From the records below, copy out exactly the lines from the one containing "Task: Remove Chicago Warehouse: Receipts tag" to the one containing "Viewport: 715px width, 419px height.", both included. Add nothing else.

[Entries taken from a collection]

***

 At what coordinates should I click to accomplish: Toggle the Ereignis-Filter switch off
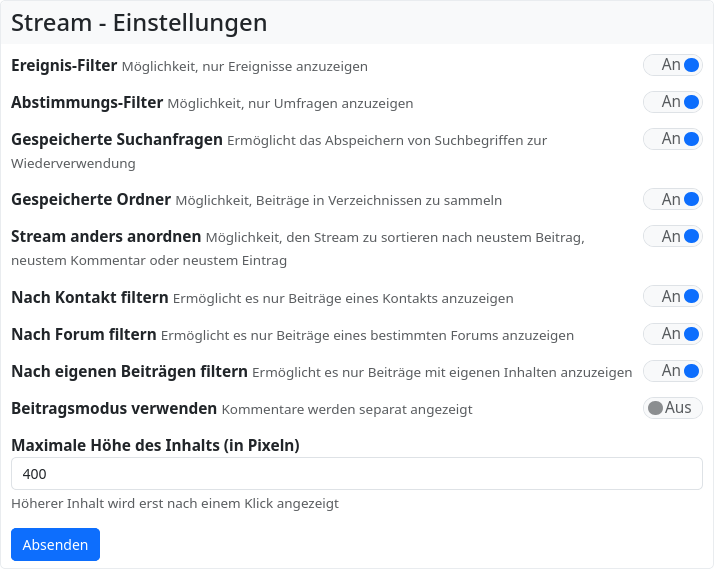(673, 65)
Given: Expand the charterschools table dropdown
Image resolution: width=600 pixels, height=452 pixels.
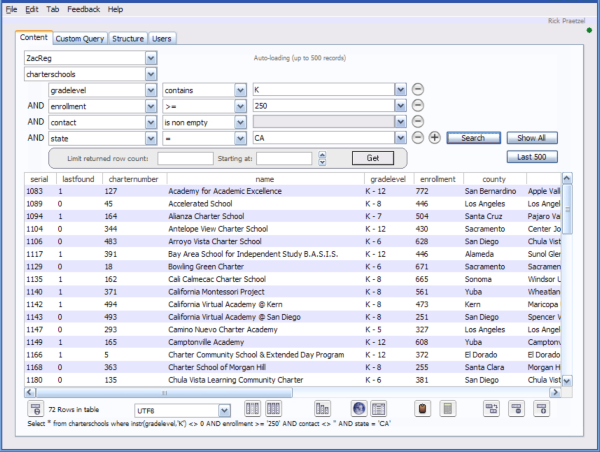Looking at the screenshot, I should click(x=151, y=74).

***

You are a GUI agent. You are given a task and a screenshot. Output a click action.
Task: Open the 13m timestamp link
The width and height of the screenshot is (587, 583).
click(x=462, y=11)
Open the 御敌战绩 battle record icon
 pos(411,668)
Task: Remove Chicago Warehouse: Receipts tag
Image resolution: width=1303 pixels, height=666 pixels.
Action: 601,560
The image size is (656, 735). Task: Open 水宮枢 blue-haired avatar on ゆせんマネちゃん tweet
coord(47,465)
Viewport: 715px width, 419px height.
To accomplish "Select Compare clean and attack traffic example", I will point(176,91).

***

TASK OUTPUT
Task: Remove Chicago Warehouse: Receipts tag
Image resolution: width=1303 pixels, height=666 pixels.
Action: 601,560
The image size is (656, 735). Task: Open 水宮枢 blue-haired avatar on ゆせんマネちゃん tweet
coord(47,465)
Viewport: 715px width, 419px height.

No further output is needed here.